TASK DIRECTIONS: Everything from the top of the data below through the line with "Walther (78, 2474)" should be duplicated exactly, and nothing past it.

INFORMATION SUPPLIED:

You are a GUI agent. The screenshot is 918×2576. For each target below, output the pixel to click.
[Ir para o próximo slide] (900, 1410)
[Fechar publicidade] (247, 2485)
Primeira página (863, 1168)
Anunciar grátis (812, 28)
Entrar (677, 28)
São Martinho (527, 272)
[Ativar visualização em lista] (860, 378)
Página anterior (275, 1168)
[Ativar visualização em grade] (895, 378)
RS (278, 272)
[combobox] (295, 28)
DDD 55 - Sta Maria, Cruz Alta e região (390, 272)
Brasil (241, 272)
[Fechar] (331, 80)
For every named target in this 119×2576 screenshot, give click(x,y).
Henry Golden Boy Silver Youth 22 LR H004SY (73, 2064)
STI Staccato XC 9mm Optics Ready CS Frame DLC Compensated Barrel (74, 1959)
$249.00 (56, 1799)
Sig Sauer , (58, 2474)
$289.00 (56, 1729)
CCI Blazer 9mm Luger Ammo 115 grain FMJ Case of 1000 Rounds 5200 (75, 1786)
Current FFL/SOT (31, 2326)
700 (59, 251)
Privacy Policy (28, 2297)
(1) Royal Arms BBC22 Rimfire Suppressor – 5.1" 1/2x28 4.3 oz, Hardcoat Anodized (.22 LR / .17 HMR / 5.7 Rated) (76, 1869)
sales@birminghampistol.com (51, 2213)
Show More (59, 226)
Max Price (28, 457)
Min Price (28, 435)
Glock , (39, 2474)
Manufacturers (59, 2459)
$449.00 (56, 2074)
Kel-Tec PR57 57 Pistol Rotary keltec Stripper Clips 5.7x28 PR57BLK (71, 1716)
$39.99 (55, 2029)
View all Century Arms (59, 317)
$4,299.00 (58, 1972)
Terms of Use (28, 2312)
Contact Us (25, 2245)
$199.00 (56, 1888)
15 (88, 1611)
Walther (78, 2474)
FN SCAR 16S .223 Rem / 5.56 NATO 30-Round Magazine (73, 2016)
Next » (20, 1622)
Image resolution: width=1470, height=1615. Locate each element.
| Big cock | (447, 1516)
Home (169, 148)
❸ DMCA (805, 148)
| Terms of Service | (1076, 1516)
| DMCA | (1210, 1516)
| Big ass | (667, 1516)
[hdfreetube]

EXERCISE RESULT:
You are a GUI agent. The screenshot is 918×2576. For each target below, output the pixel to click.
[Ir para o próximo slide] (900, 1410)
[Fechar publicidade] (247, 2485)
Primeira página (863, 1168)
Anunciar grátis (812, 28)
Entrar (677, 28)
São Martinho (527, 272)
[Ativar visualização em lista] (860, 378)
Página anterior (275, 1168)
[Ativar visualização em grade] (895, 378)
RS (278, 272)
[combobox] (295, 28)
DDD 55 - Sta Maria, Cruz Alta e região (390, 272)
Brasil (241, 272)
[Fechar] (331, 80)
For every named target in this 119×2576 screenshot, give click(x,y).
Henry Golden Boy Silver Youth 22 LR H004SY (73, 2064)
STI Staccato XC 9mm Optics Ready CS Frame DLC Compensated Barrel (74, 1959)
$249.00 (56, 1799)
Sig Sauer , (58, 2474)
$289.00 (56, 1729)
CCI Blazer 9mm Luger Ammo 115 grain FMJ Case of 1000 Rounds 5200 (75, 1786)
Current FFL/SOT (31, 2326)
700 (59, 251)
Privacy Policy (28, 2297)
(1) Royal Arms BBC22 Rimfire Suppressor – 5.1" 1/2x28 4.3 oz, Hardcoat Anodized (.22 LR / .17 HMR / 5.7 Rated) (76, 1869)
sales@birminghampistol.com (51, 2213)
Show More (59, 226)
Max Price (28, 457)
Min Price (28, 435)
Glock , (39, 2474)
Manufacturers (59, 2459)
$449.00 (56, 2074)
Kel-Tec PR57 57 Pistol Rotary keltec Stripper Clips 5.7x28 PR57BLK (71, 1716)
$39.99 (55, 2029)
View all Century Arms (59, 317)
$4,299.00 (58, 1972)
Terms of Use (28, 2312)
Contact Us (25, 2245)
$199.00 (56, 1888)
15 (88, 1611)
Walther (78, 2474)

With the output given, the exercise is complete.